DA35mmF2.8 Limted―単焦点レンズとズームレンズに対する考察

夕方には雨がやんでいた。今日はちょっと用事があったので、広島駅のそばまで自転車で行ってきた。自宅に帰ってからK-7を持って散歩してみた。
外は真っ暗だったのでISO感度は3200か6400。撮影云々よりも、手にもって歩いてどんな感じがするか確認したかったのだ。K-7+DA35の組み合わせはメディア、電池込みで約965グラム。首に下げるとちょっと重く感じる。しかしながら、手に持ちながら歩く分には問題はないように感じた。
DA35は35mm換算で約52mm相当の焦点距離となるので、FM3AにAi Nikkor45mmF2.8Pを付けた時の感じに似ている。久々に単焦点で撮影してみて被写体との距離の撮り方がおもしろいと感じた。50mmというのは経験がないので、撮ろうと思う感覚と、ファインダーを覗いたときの画角にズレがある。被写体との距離にもよるが、自分の場合、だいたい数歩後ずさる感じだった。この足で距離を調整する感覚がFM3Aで撮影していたときのことを思い出させた。この感じはズームレンズにはないフットワークで、だんだん焦点距離に慣れてきて、感覚の距離感と画角が一致するようになってくると、非常に楽しくなってくる。ズームレンズの場合、足を動かす前にズームで画角を調整してしまいがちになるため、割り切りが難しく、窮屈な感じになってくるように自分は感じる。単焦点はズームの呪縛から開放してくれるのだ。

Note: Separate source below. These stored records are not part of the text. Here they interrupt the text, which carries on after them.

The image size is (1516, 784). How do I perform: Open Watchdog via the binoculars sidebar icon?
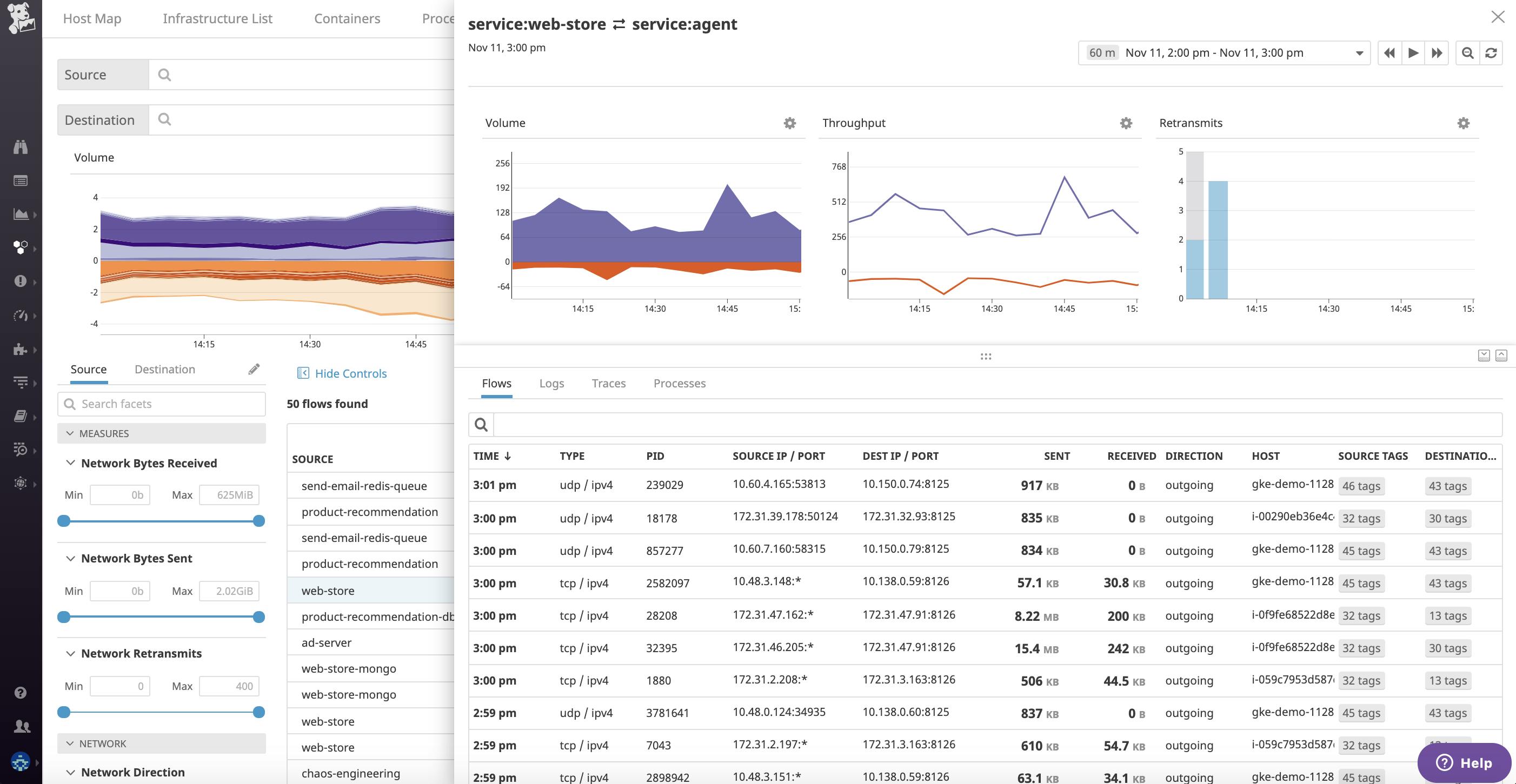click(x=21, y=147)
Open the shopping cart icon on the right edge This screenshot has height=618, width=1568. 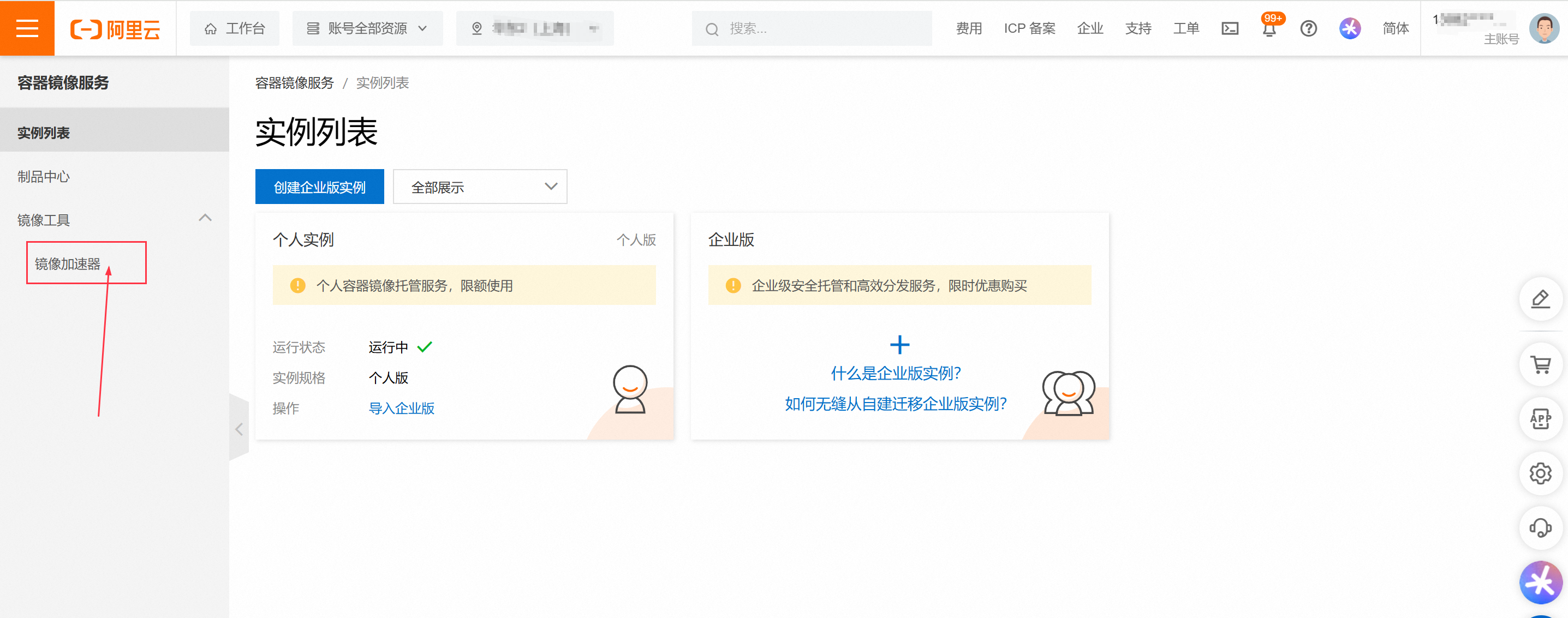(x=1541, y=365)
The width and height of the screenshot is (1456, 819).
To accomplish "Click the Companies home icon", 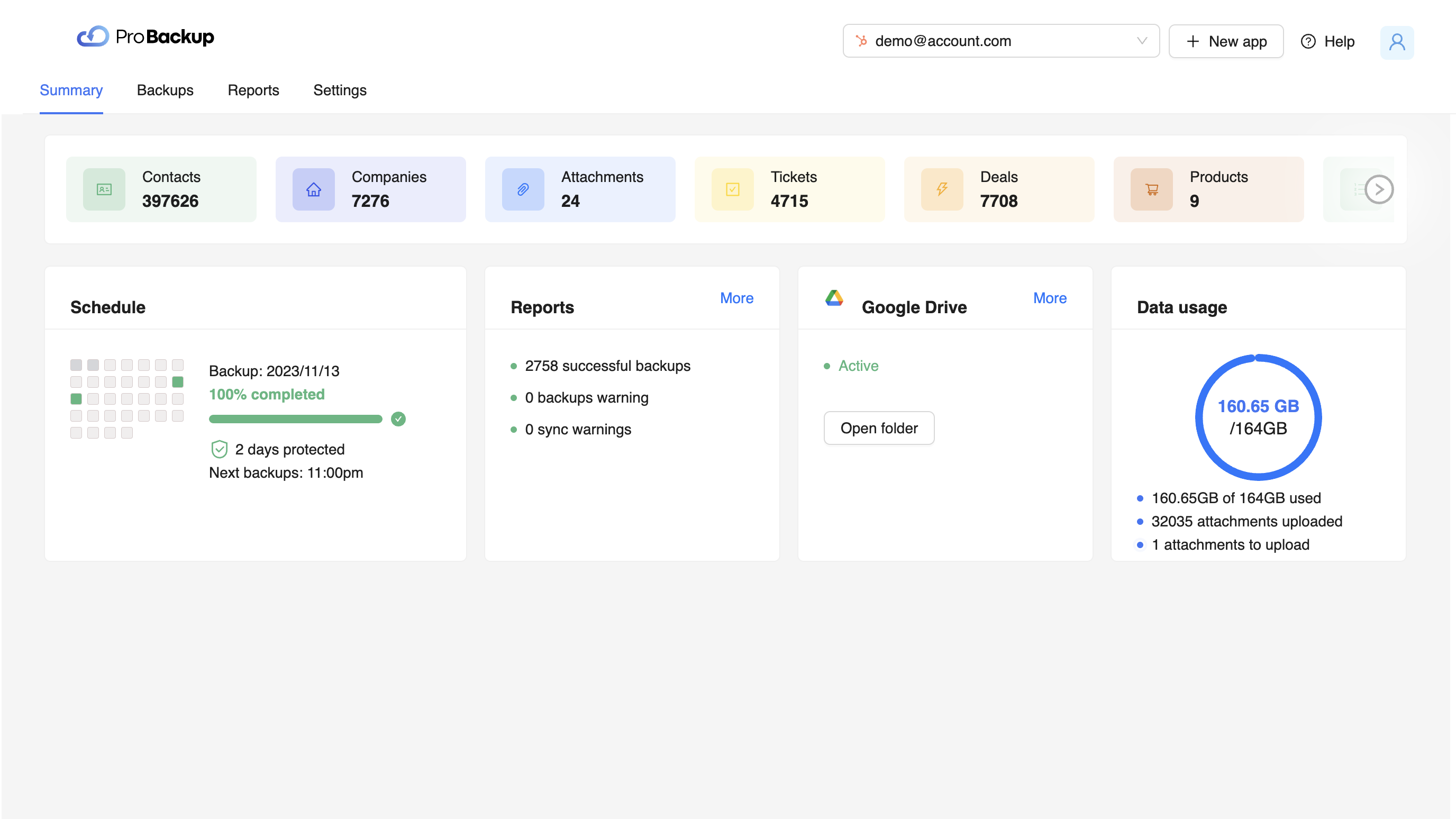I will click(313, 189).
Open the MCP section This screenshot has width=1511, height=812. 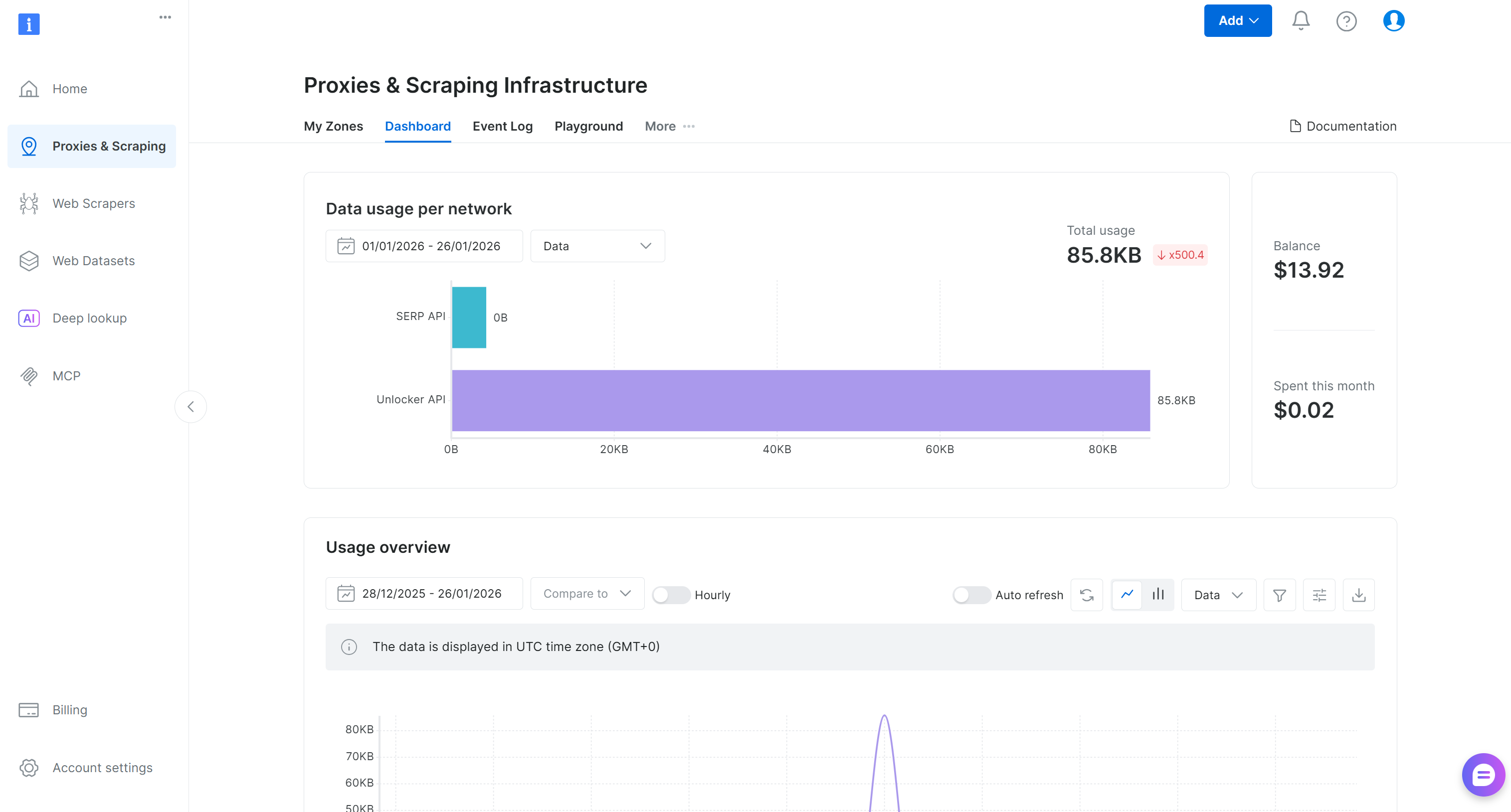[66, 376]
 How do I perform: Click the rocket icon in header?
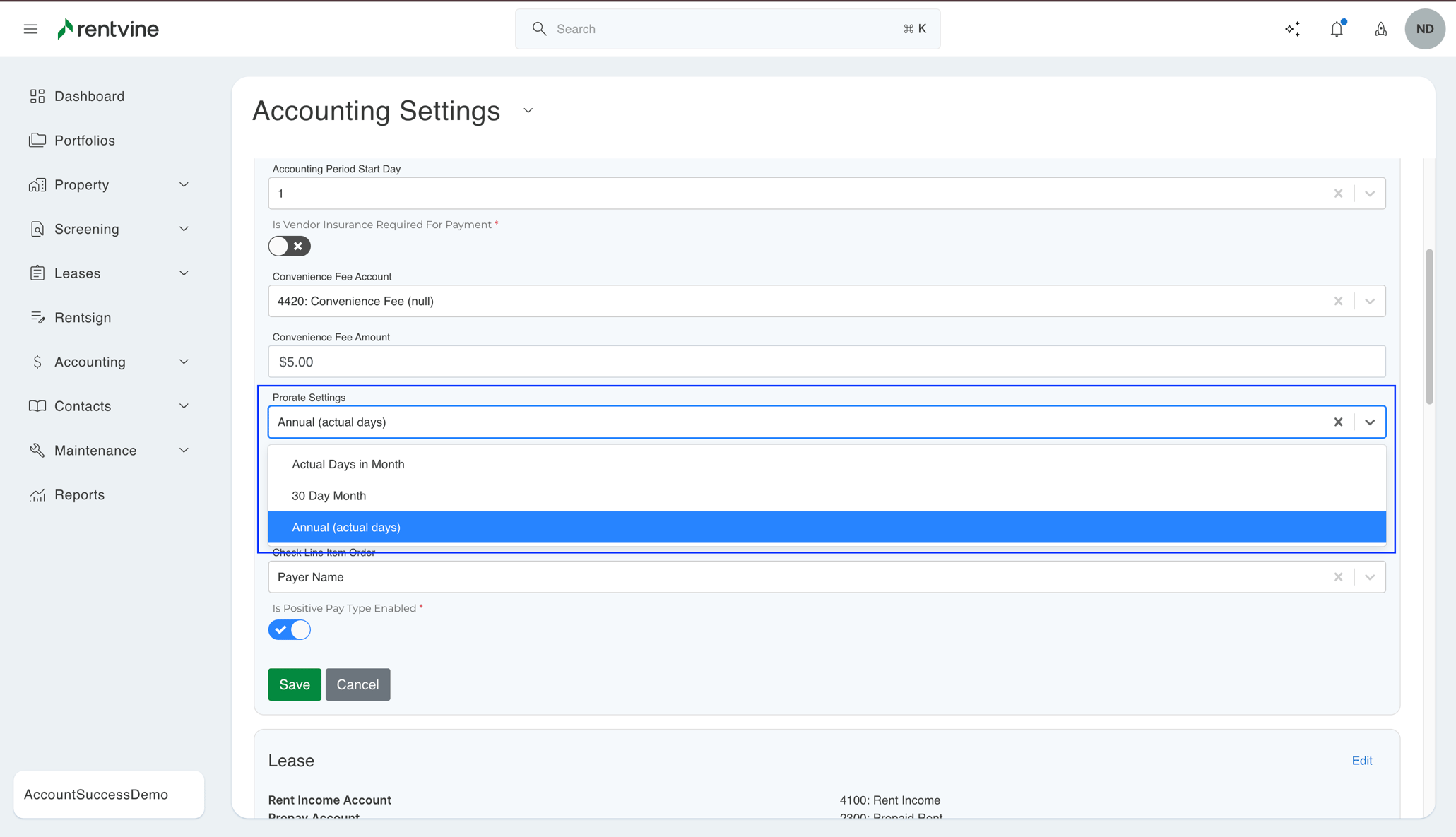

写真による表現効果を考えるなら、まず焦点距離ありきなのではないかという気がする。本来、焦点距離によって表現が異なるので、さまざまな焦点距離単焦点レンズがあるわけだ。焦点距離は単に被写体までの距離とそれが写る大きさだけの問題ではない。たとえば、広角レンズでは遠近感が強調され、望遠レンズでは遠近感が失われやすい。これは焦点距離による遠近感の違いで、パースペクティブを生かした表現とか、パースを生かした表現などといわれる場合がある。広角というのは文字通り、画角が大きく、望遠は画角が小さい。よって、広角レンズは距離に対する被写体の大きさの変化量が大きく、望遠レンズはその逆だ。手持ちのズームレンズで焦点距離を変え、手元のタバコの箱とかジュースの缶とかを撮影するとどういうことかよくわかると思う。(余談だが、小難しい理屈も大切だが、原理原則をまずは自分なりの解釈で理解し、具体的に試してその効果を確認しておくと、忘れにくい。理解が不十分な場合はそのつど自分の解釈を訂正していけばよい。)また、焦点距離はボケ方にも影響を与えたりする。
ズームレンズを使う場合に理想的なのは―まず撮りたいものが見つかる、自分が感じた様子を表現するにはどのような表現がいいかを考える、その表現に近い焦点距離を考え、選択する、焦点距離に応じた距離をとり、ファインダーで構図を整え、(適切な露出を選択し)、シャッターを切る―こんな手順ではないだろうか(デジカメの場合、デジタル的なパラメタ―ホワイトバランスなど―も決めなければならない)。ホントはズームレンズを使いこなすためには単焦点をよく知る必要があるのかもしれない。ズームレンズは便利なので、ついついファインダーを覗いてから、ジーコジーコ焦点距離をいじりまわしてしまう。これでは、撮ったというよりも、撮らされたという感じに近いのかもしれない。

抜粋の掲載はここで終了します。